>>>>>
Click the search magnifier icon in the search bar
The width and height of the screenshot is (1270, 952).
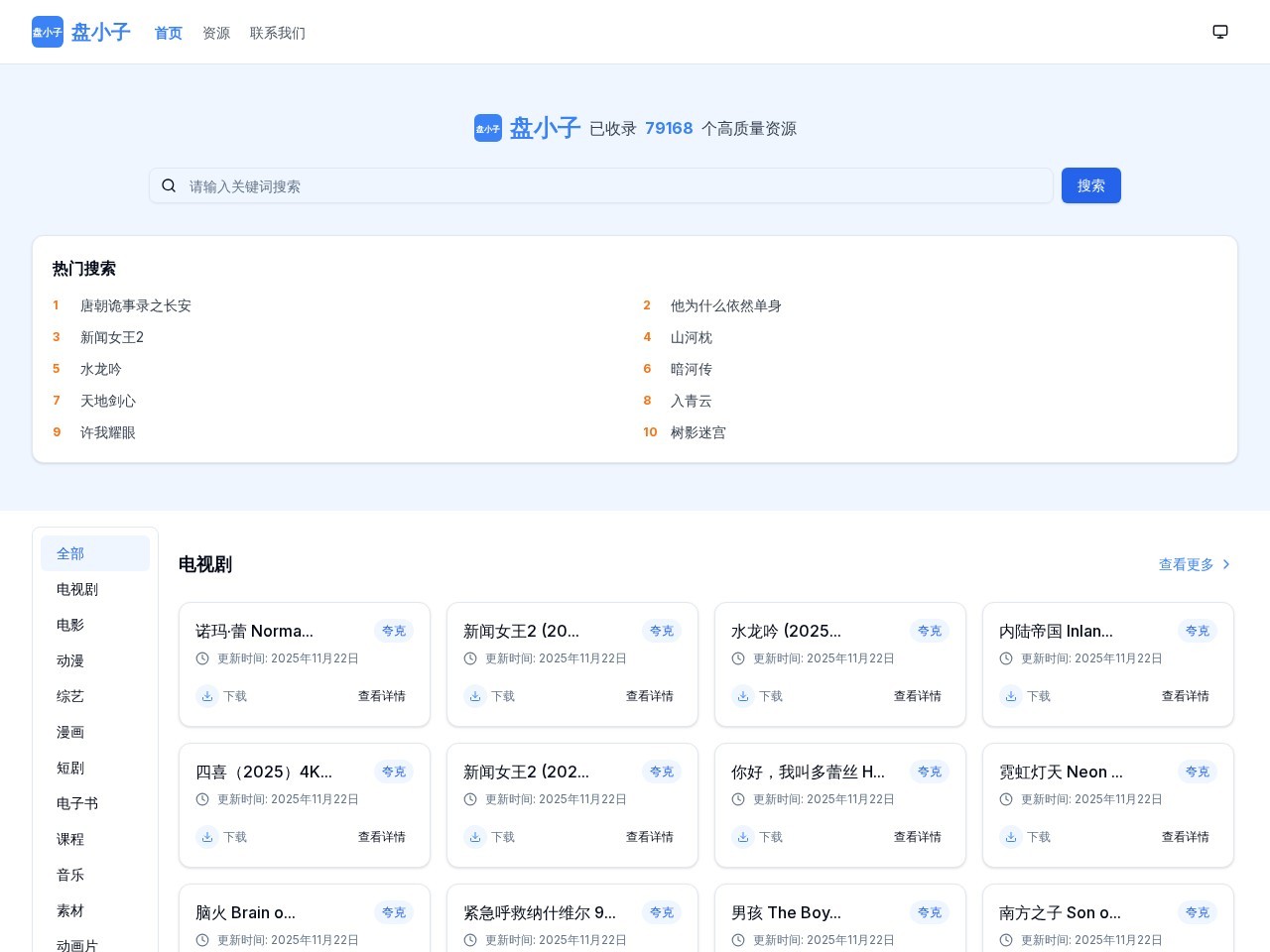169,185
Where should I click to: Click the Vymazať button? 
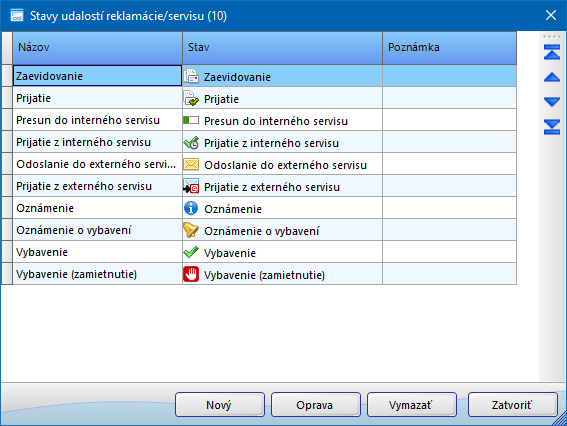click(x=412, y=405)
<<<<<
■ **WHAT THE TASK ASKS**
Each entry, word for word, belongs in your answer; each picture does not.

■ **SOLUTION TO THIS TASK**
Click the search magnifier icon in the search bar
The width and height of the screenshot is (1270, 952).
169,185
Where should I click to: Click the Vymazať button? 
click(x=412, y=405)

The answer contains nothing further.